Locate the line bearing "Last Name (20, 1626)" in the material below, then reproduce it and each following line up to and including the line bearing "Zip/Postal Code (27, 1691)".

-- EXERCISE DATA follows --

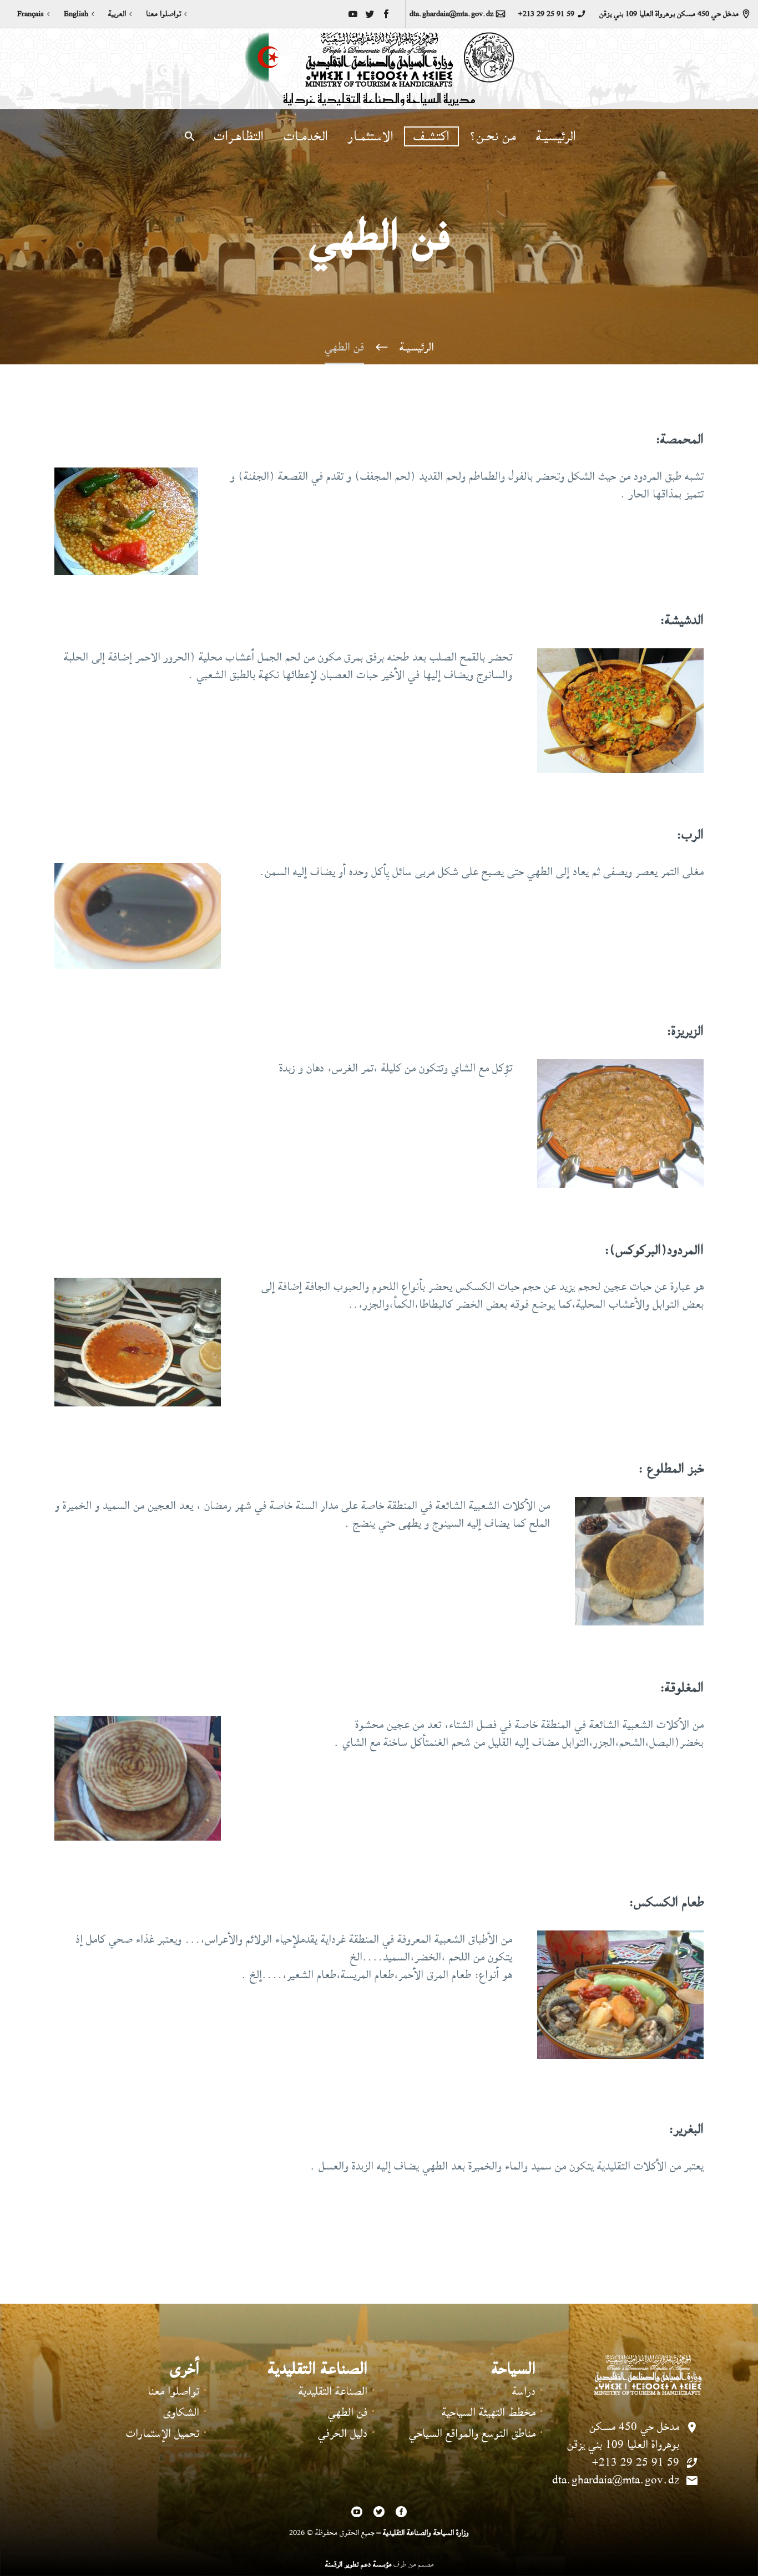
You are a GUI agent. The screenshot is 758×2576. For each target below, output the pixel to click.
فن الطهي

-- EXERCISE DATA concluded --
-- EXERCISE DATA follows --

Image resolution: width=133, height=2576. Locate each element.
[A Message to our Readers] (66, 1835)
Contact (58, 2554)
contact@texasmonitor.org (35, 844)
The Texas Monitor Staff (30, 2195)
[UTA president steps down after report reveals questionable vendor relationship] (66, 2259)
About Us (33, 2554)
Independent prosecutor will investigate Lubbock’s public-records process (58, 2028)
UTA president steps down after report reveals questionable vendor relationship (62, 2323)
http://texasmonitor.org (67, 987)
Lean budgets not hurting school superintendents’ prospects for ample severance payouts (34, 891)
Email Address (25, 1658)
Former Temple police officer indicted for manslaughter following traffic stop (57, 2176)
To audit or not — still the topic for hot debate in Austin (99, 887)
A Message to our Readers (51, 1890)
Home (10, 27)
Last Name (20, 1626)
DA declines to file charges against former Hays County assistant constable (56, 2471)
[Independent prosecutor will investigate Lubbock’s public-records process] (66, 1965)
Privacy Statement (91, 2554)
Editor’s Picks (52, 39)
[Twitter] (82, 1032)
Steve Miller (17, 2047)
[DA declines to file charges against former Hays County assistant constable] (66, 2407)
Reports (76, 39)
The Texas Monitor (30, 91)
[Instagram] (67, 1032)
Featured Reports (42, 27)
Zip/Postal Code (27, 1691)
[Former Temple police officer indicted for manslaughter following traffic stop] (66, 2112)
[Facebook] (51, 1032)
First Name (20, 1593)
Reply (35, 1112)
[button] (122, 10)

-- EXERCISE DATA concluded --

◆ **RESULT OF THIS EXERCISE**:
Last Name (20, 1626)
DA declines to file charges against former Hays County assistant constable (56, 2471)
[Independent prosecutor will investigate Lubbock’s public-records process] (66, 1965)
Privacy Statement (91, 2554)
Editor’s Picks (52, 39)
[Twitter] (82, 1032)
Steve Miller (17, 2047)
[DA declines to file charges against former Hays County assistant constable] (66, 2407)
Reports (76, 39)
The Texas Monitor (30, 91)
[Instagram] (67, 1032)
Featured Reports (42, 27)
Zip/Postal Code (27, 1691)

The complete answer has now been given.